WHAT YOU WILL DO :: Please return only the lines from the one holding "Screen dimensions: 560x373" through the one holding "Given: Click the 168 retweets count", exactly as they appear in the records below, both ends included.

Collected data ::
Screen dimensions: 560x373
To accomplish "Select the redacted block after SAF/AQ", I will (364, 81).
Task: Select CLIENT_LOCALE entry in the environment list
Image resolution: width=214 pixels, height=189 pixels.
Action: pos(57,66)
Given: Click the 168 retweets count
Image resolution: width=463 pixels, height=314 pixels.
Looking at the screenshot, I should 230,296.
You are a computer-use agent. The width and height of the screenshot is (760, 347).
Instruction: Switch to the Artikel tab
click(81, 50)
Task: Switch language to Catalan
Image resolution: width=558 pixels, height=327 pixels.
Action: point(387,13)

* * *

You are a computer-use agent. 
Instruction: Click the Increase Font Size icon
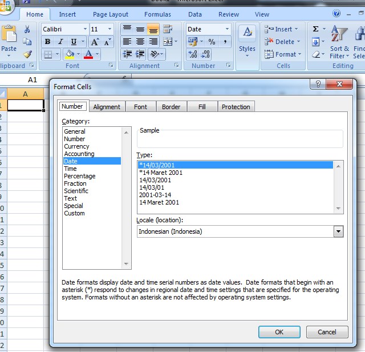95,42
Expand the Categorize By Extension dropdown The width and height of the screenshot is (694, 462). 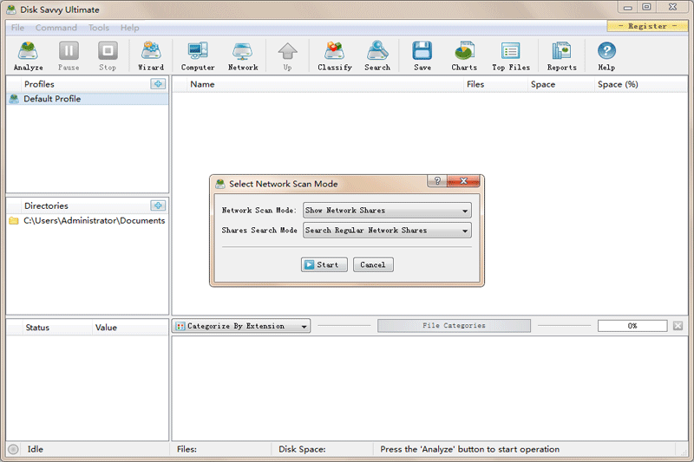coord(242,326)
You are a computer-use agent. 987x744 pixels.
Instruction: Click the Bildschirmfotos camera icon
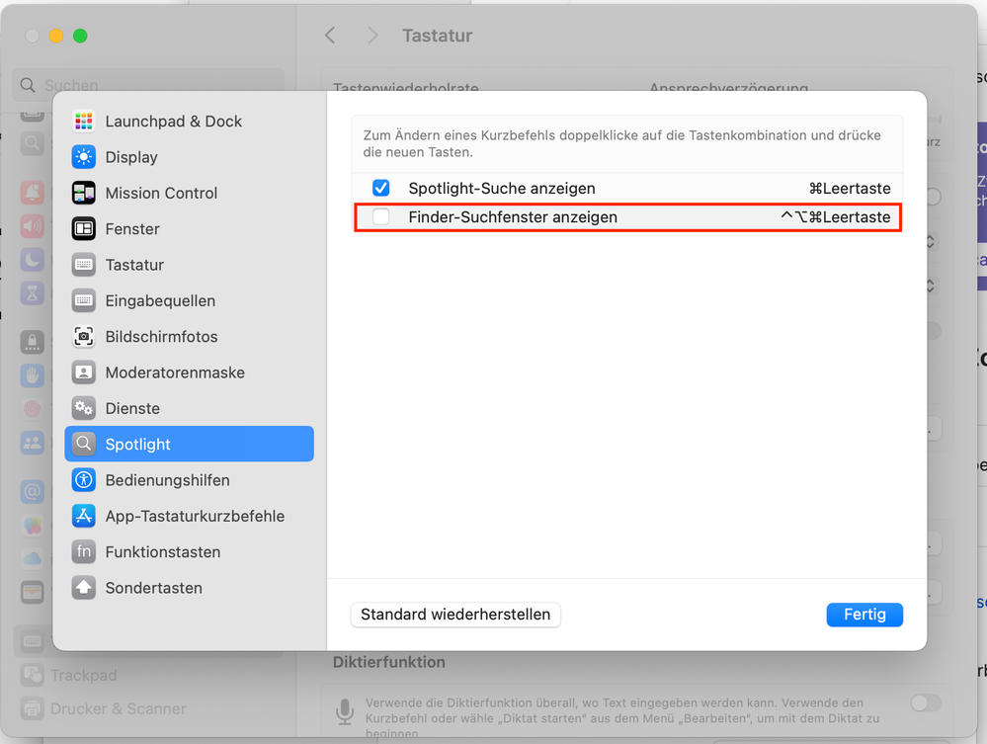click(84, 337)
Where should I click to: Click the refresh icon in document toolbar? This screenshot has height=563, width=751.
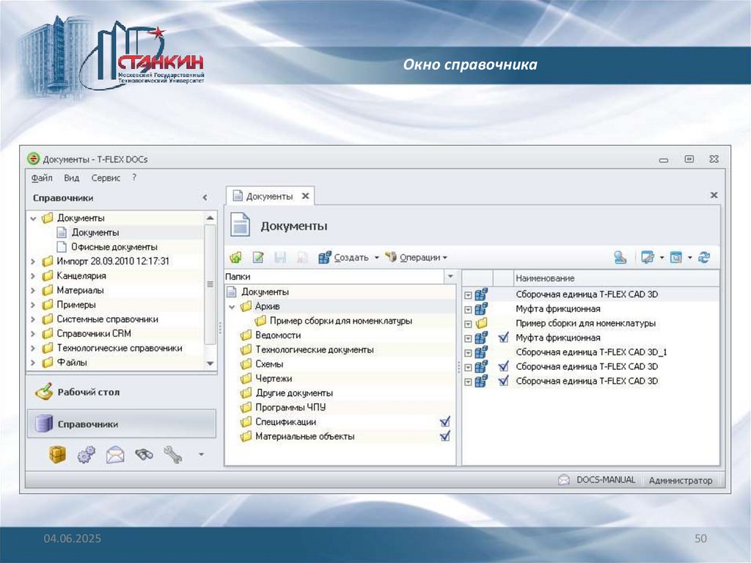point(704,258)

ANSWER SECTION ::
Screen dimensions: 560x373
To accomplish "Select the redacted block after SAF/AQ", I will (364, 81).
Task: Select CLIENT_LOCALE entry in the environment list
Image resolution: width=214 pixels, height=189 pixels.
Action: pos(57,66)
Given: Click the 168 retweets count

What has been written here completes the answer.